A popular motivational saying goes, "Desserts is stressed spelled backwards." This is an example of a reversible word, which when read from the right yields another word. All of this week's words exhibit this quality. Just like reversible clothing that changes pattern when worn inside out, reversible words result in other usable words. A special case of reversible words is palindromes, which spell the same when reversed. So palindromes are a subset of reversible words which in turn are a subset of anagrams. Another name for reversible words is semordnilap, a self-referential word coined by reversing the word palindromes.

Some words coined in this manner have actually entered the dictionary. Here are two examples: YOB (a rowdy youth), coined by reversing BOY, and MHO (former unit of conductance), coined by reversing OHM, the unit of electrical resistance.
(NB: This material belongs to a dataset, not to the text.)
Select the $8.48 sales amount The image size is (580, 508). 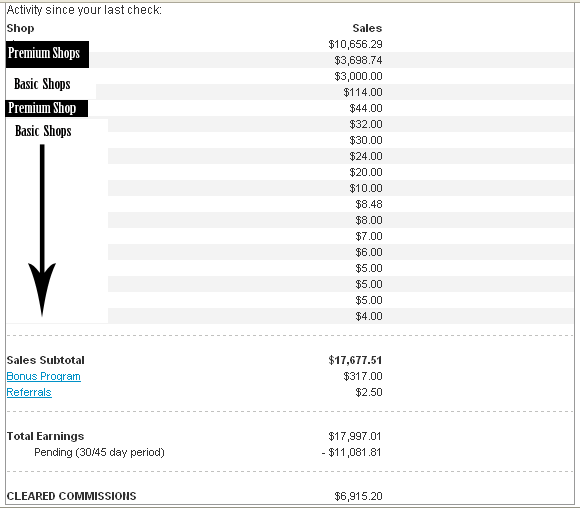pos(369,204)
Taking inspiration from the above desserts/stressed saying, can you coin a pithy aphorism using some word and its semordnilap? Don your wordsmith hats and send your gems to (words AT wordsmith.org). Original entries only, please. I'll publish selected ones here in a compilation next week. Here is a helpful hint: you can elicit semordnilapic quality in many words by forming their plural, past tense, etc. Also, semordnilaps are especially useful in creating longer palindromic words. Here is a simple example, "Devil Dennis sinned, lived." Can you come up with something more interesting? Email them to the above address.

avid

Pronunciation RealAudio

1. Having an ardent desire or unbounded craving; greedy.

2. Marked by keen interest and enthusiasm.

[Latin avidus, from avere, to desire.]

"Global Exchange, for instance, is an outfit of 40 people based in San Francisco, and an avid believer in street protest."
Angry and effective, Economist, Sep 23, 2000.

X-Bonus

All change is not growth, as all movement is not forward. -Ellen Glasgow, novelist (1874-1945)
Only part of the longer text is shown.